Monday, February 19, 2007

A chickens sacrifice for fashion

Last night was our trip to the Samba drome. It was totally incredible, these people LOVE their Samba.The venue looks like a massive big drag alley, 1.8 metres long and can fit up to 300,000 people in its confines. Martyn and I were in Sector 6, which was right at the end. It literally took half an hour for of the Sambas Schools floats to reach us. And each school has their own song which is repeated endlessly until the schools parade concludes. And by that time, you knew all the words even if they were in Portugese!

On our way there, people are selling all sorts of things, but one purchase that came in handy was a piece of foam about ´so´ big for your bum to sit on. $5 real, and cash well spent. Beers were $3.50 real, and people came up and down the stadium hawking them, along with food.

Martyn and I sat next to a girl from PENRIFF! Talk about 6 degrees of separation. I´ll add that as my first encounter of the kind.

The floats were phenomenally elaborate. The colours were dazzling. The structures themselves, twirled, popped, banged and flashed. And the participants did pretty much the same. Feathers, feathers and more feathers, and in some instances not much else. What an expense. And it was clearly evident nothing was spared.
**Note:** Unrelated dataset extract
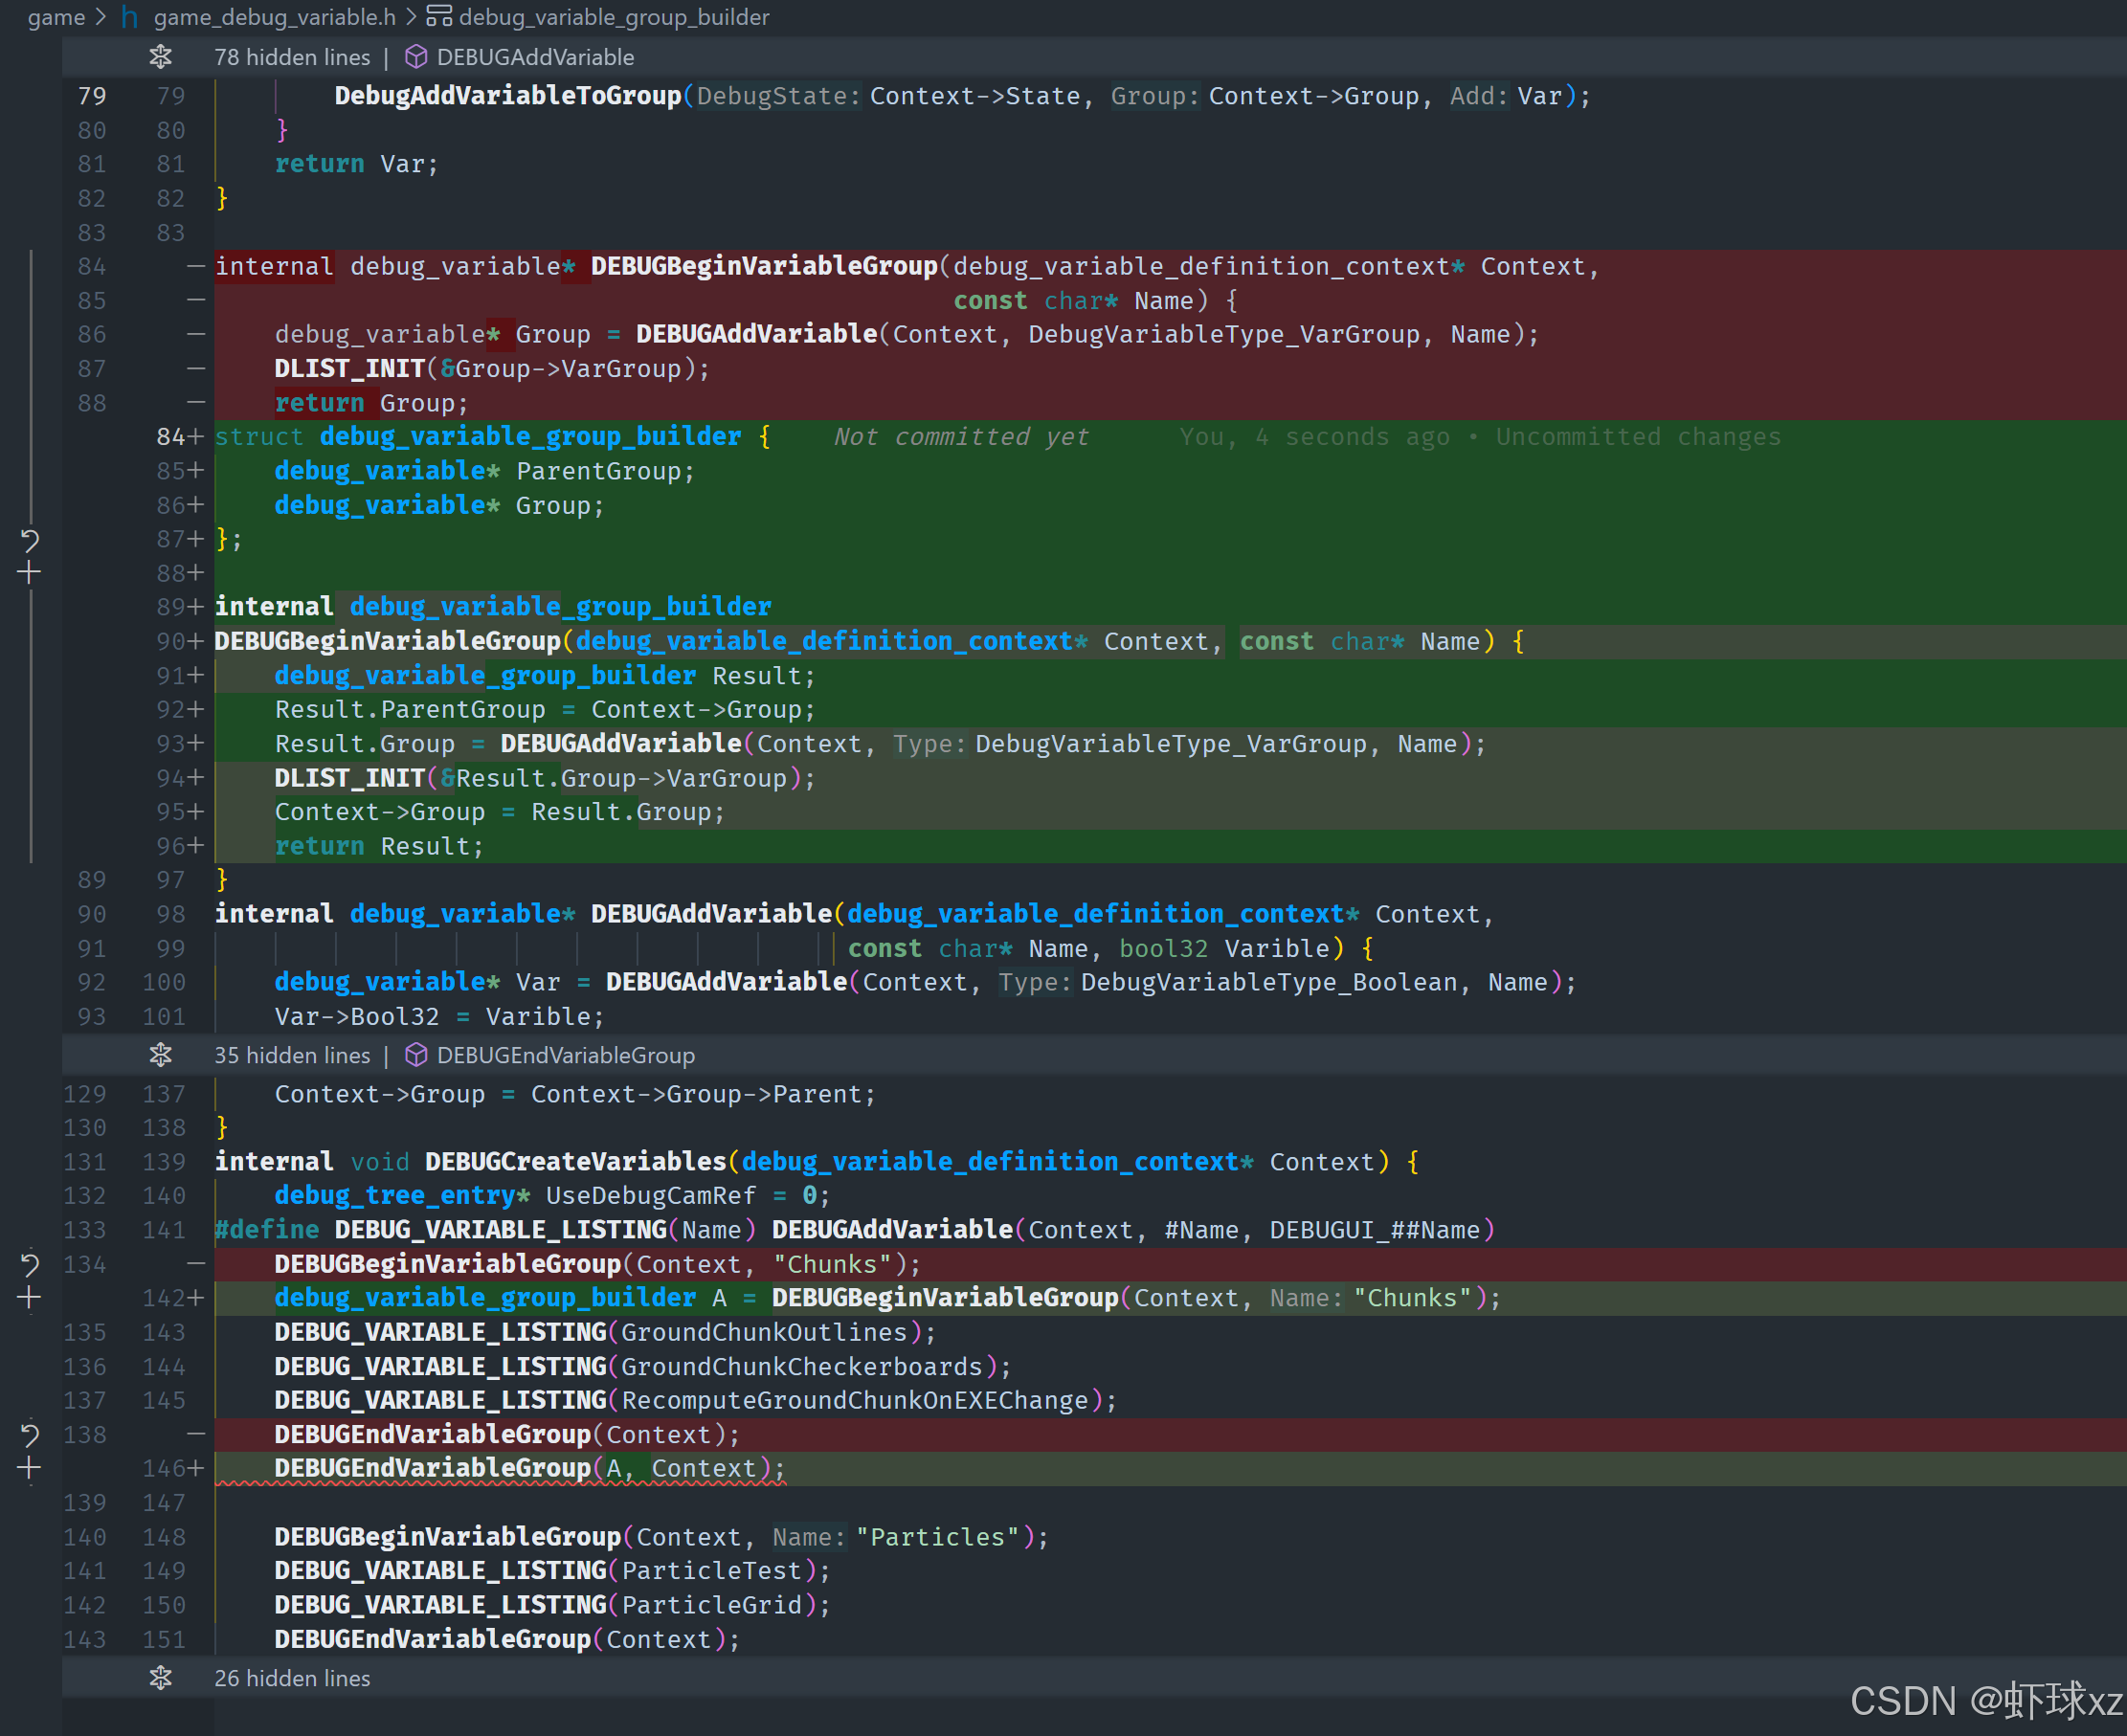Jump to DEBUGAddVariable from hidden-lines header

[x=535, y=57]
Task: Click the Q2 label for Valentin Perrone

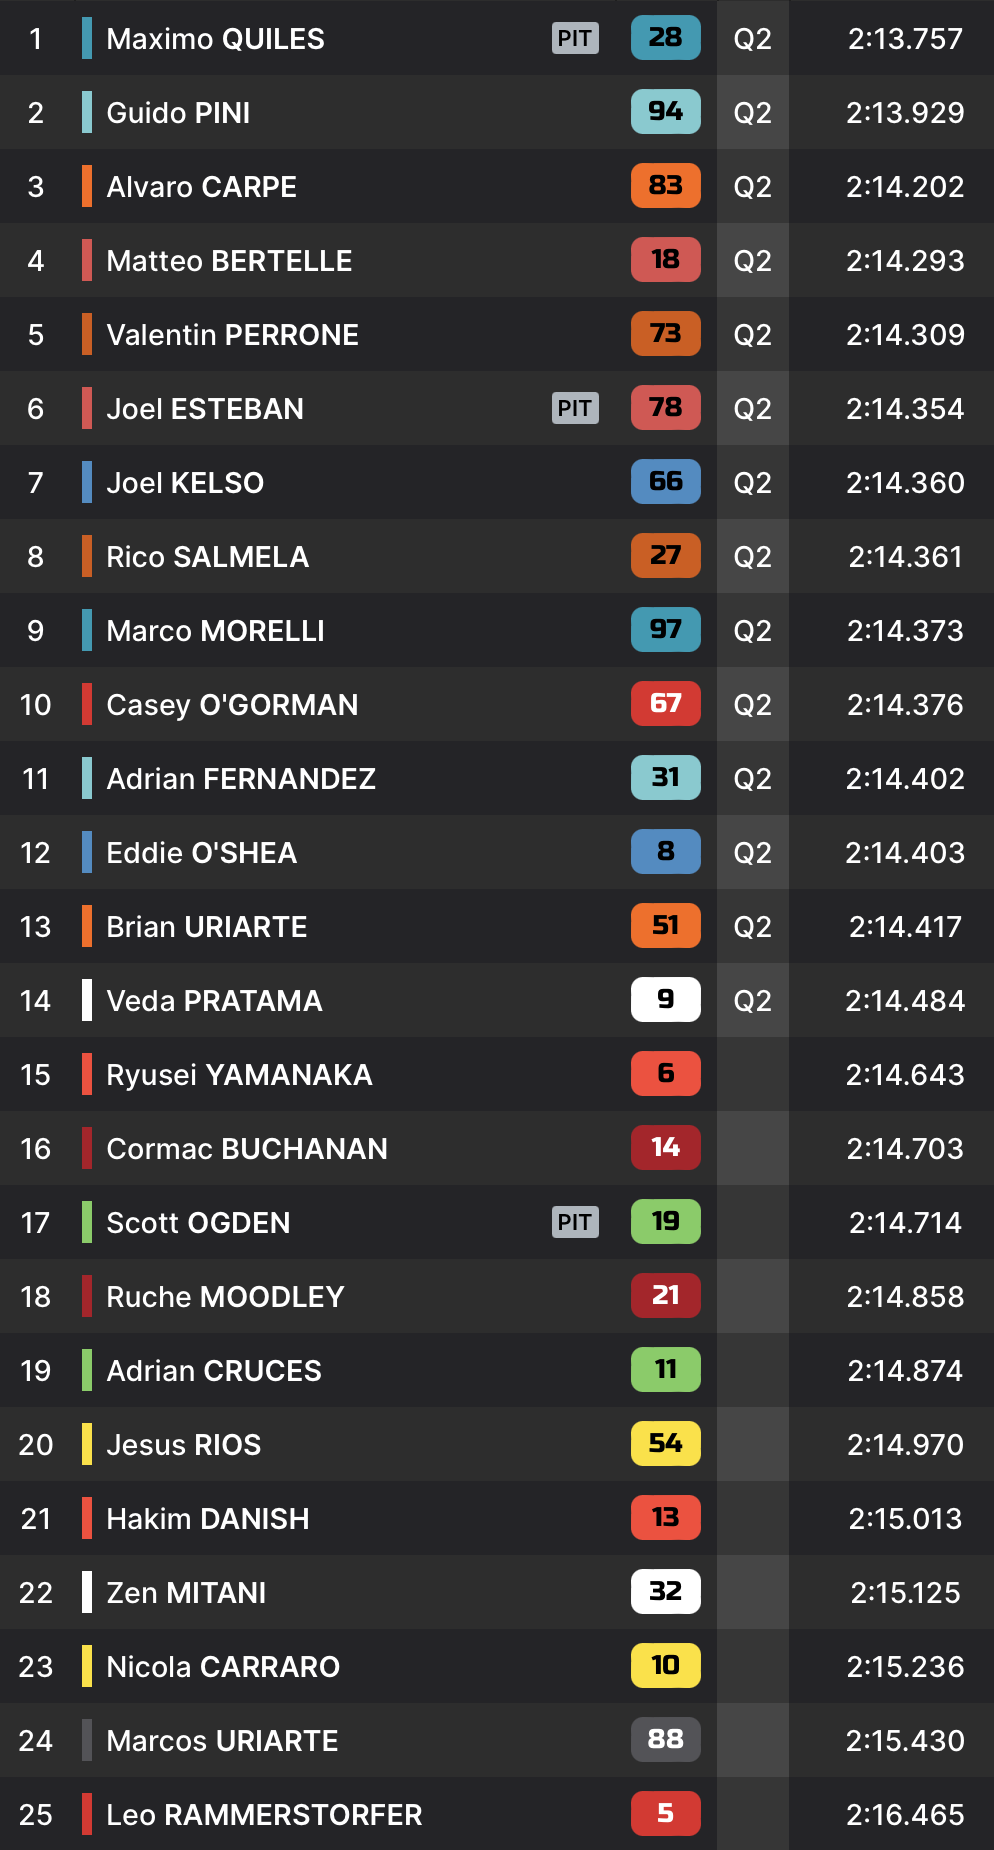Action: pyautogui.click(x=752, y=335)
Each Samba school had an hour to strut their stuff along the stadium, and each school had about 6 floats in total. The parade ended around 4am in the morning. It truely leaves Mardi Gras for dead. The local school was definately the crowd favourite, flags with their crest were handed around, and when their music started up the crowd went wild, shaking their booty like there was no tomorrow. Its hard not to get caught up in the excitement, so much so that even Martyn shook his behind.